_Your assignment_. Within the lines below, the span from the line with "Screen dimensions: 668x501" to the line with "Task: Click the underline formatting icon", both ends included, is to be reproduced exactly, with pictures omitted.

(Dataset items)
● ● ● ● ● ● ●
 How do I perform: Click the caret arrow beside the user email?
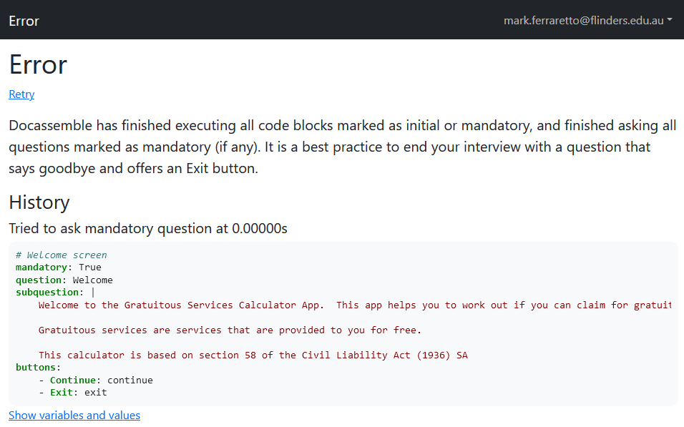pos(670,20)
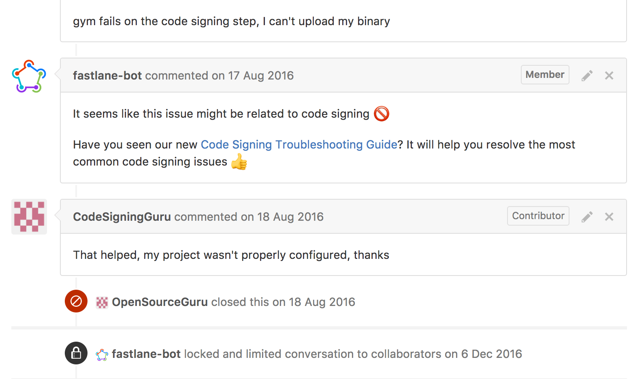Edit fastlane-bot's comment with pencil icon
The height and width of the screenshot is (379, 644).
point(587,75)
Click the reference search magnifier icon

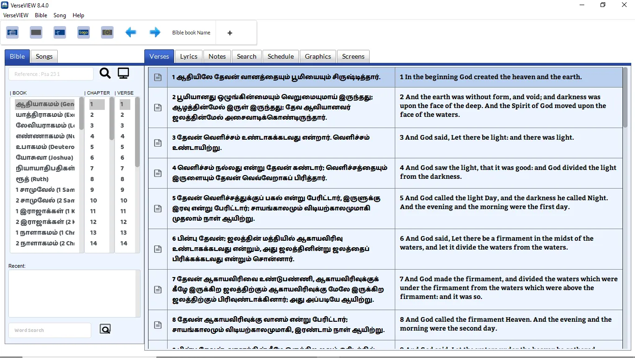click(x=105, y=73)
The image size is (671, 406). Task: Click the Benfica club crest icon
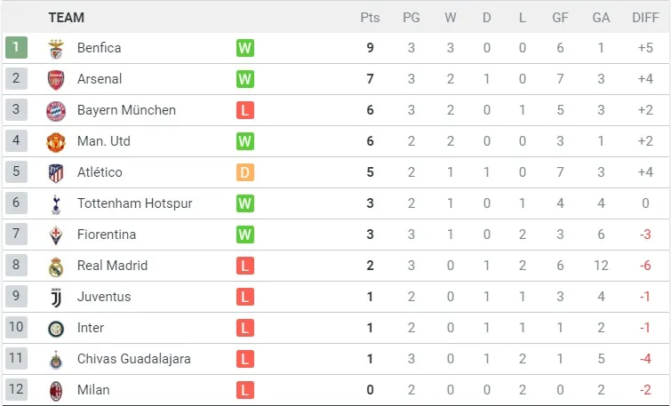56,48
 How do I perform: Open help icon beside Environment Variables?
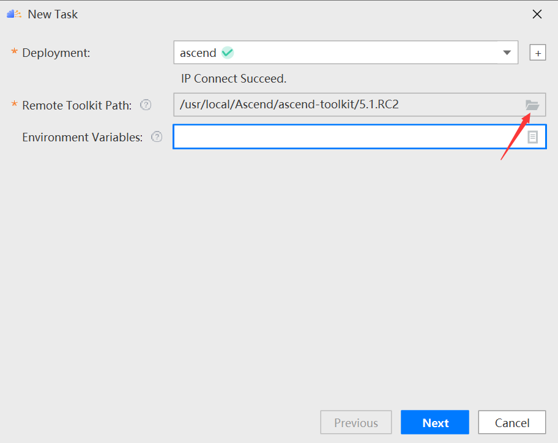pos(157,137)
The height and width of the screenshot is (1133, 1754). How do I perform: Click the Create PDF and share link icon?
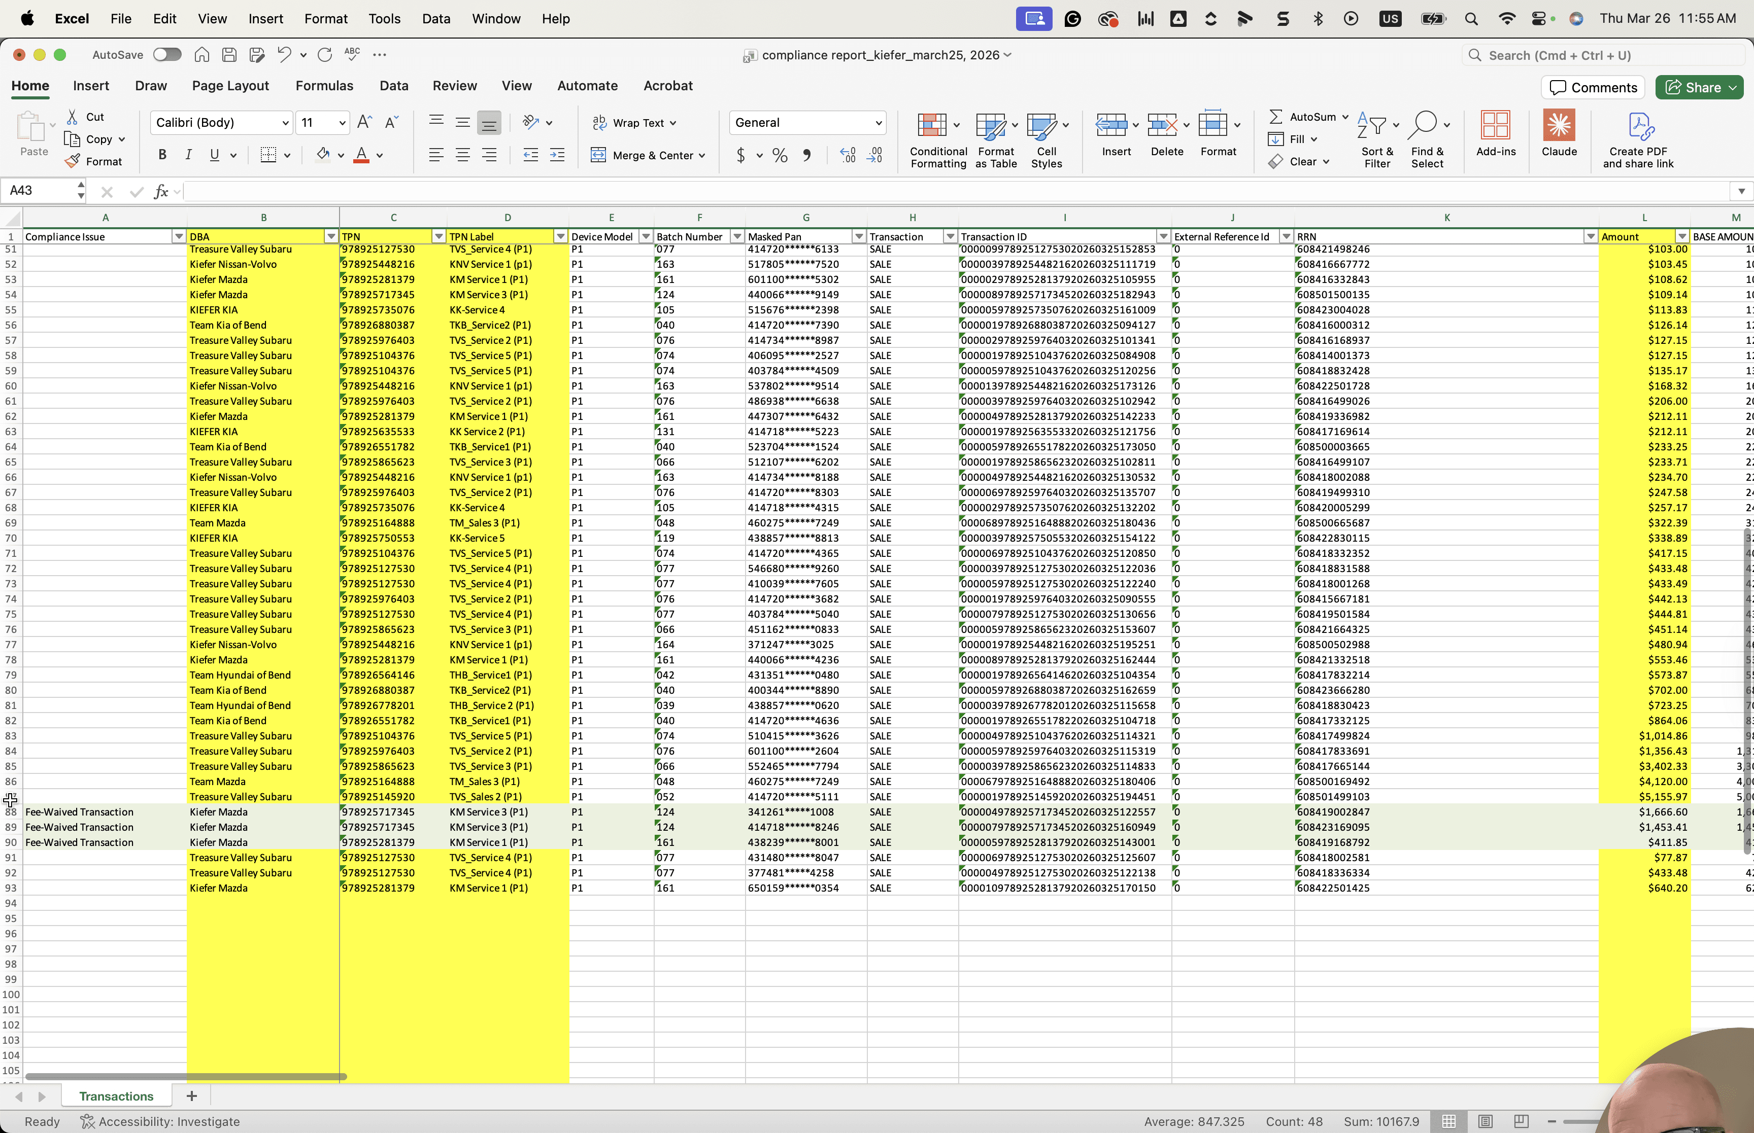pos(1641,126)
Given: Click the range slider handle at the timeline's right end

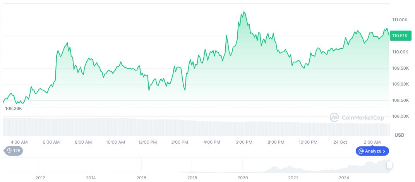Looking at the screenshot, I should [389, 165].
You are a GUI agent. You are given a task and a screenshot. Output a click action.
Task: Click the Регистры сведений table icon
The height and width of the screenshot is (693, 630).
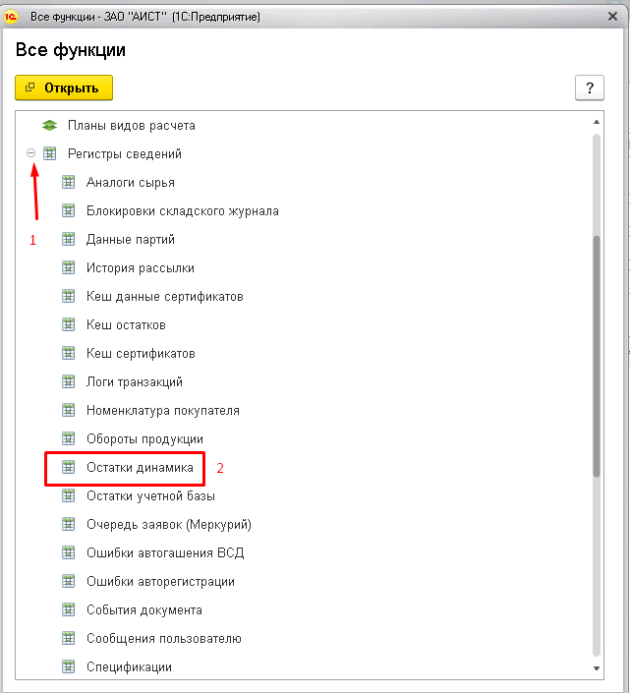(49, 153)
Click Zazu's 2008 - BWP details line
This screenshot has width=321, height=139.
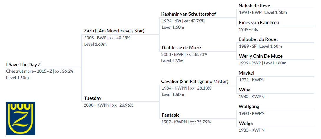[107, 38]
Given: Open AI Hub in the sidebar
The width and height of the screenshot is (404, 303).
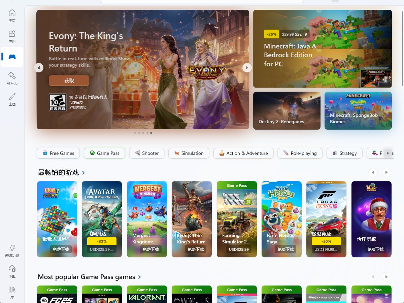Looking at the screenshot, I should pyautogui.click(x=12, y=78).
● ● ● ● ● ● ●
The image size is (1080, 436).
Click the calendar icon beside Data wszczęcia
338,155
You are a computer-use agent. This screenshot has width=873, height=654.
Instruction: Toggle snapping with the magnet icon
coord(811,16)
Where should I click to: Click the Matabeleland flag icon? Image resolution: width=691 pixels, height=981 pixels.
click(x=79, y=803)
● ● ● ● ● ● ●
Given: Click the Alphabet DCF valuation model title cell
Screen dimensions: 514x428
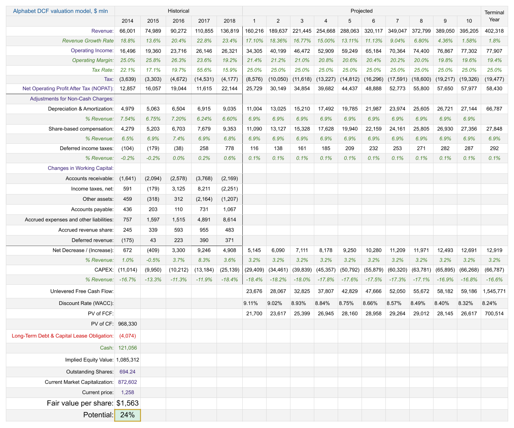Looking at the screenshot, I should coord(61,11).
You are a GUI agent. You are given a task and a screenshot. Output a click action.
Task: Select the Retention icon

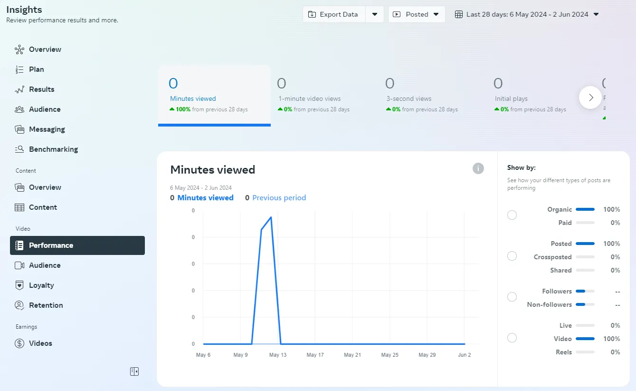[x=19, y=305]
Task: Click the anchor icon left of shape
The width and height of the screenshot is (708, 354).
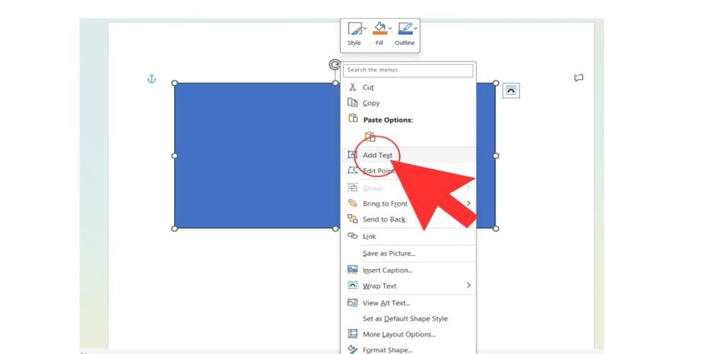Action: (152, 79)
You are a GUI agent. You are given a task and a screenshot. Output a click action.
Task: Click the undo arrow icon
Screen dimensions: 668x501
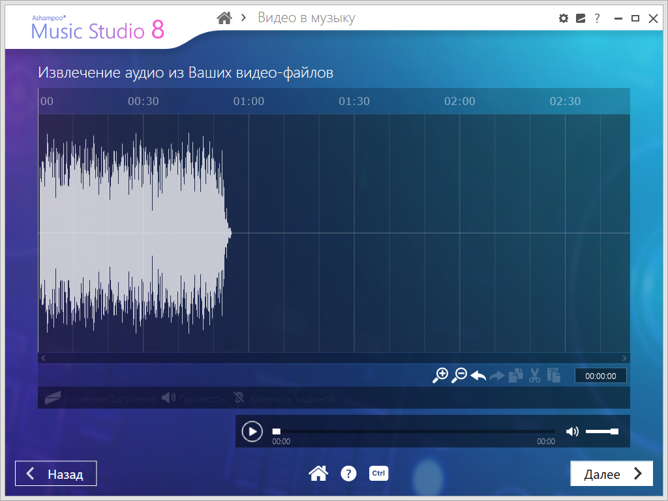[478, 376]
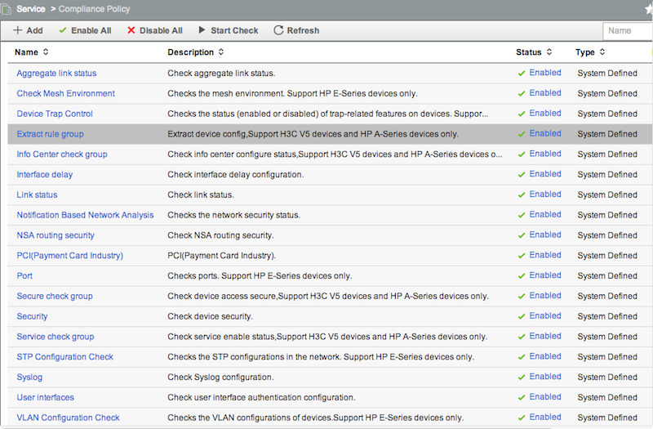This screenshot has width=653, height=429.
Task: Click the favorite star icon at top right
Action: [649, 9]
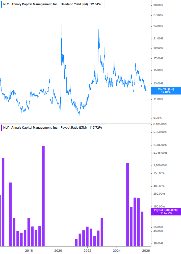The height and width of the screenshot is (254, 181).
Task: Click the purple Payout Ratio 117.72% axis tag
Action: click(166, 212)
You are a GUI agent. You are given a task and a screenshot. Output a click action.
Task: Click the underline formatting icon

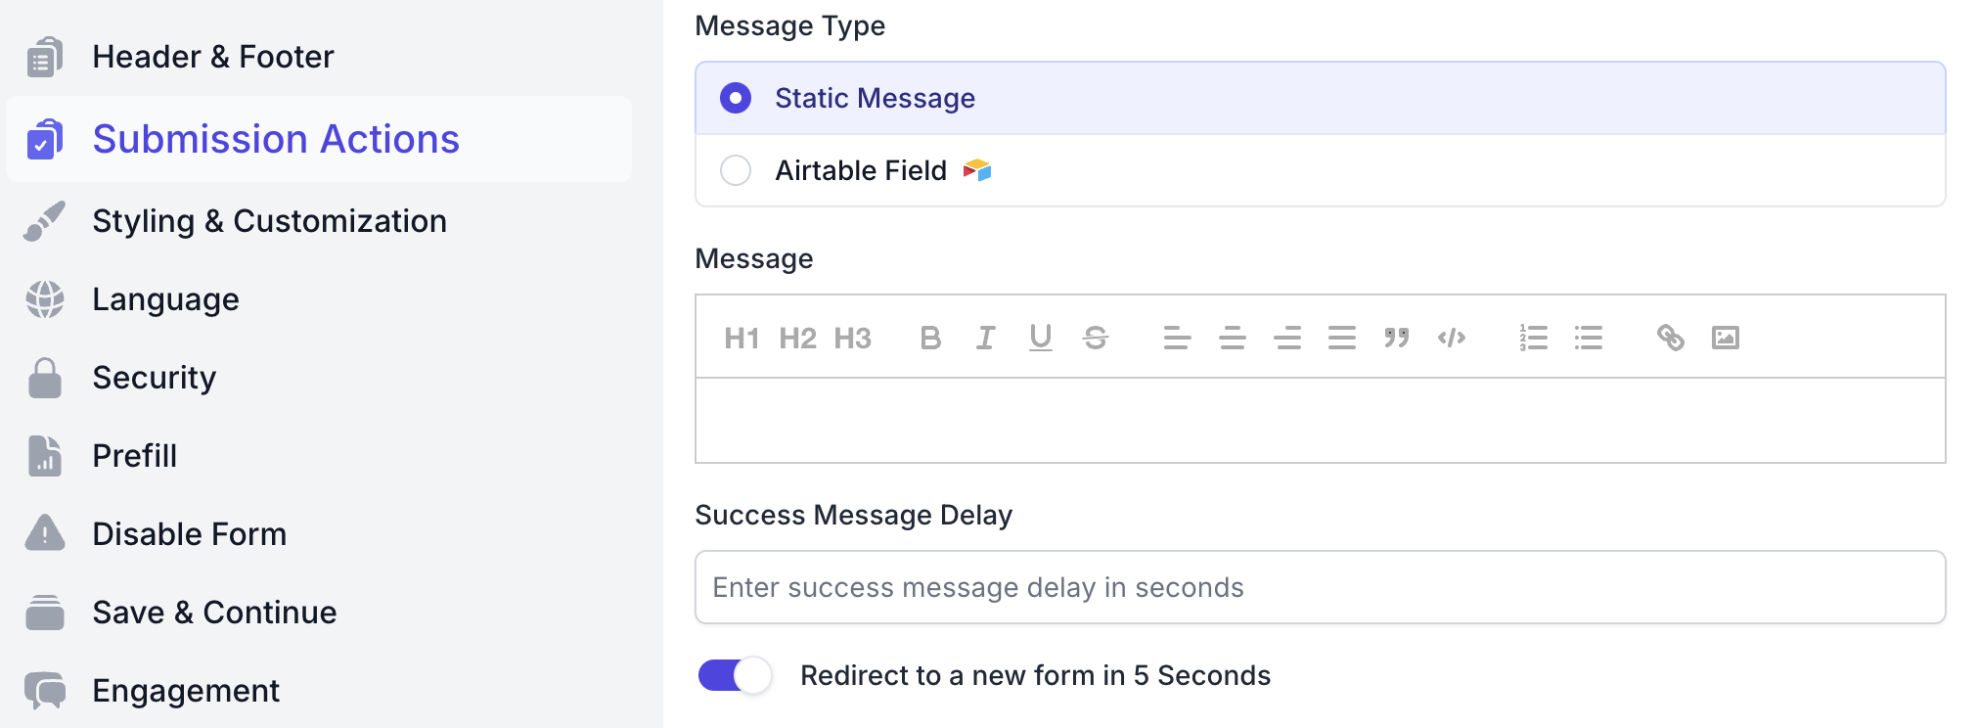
● ● ● ● ● ● ●
_Answer space_.
Screen dimensions: 668x501
[478, 376]
This screenshot has width=653, height=429.
Task: Click the favorite star icon at top right
Action: [649, 9]
The height and width of the screenshot is (254, 181).
Task: Click the purple Payout Ratio 117.72% axis tag
Action: click(166, 212)
You are a GUI agent. You are given a task and a screenshot. Output a click action.
Task: Click the underline formatting icon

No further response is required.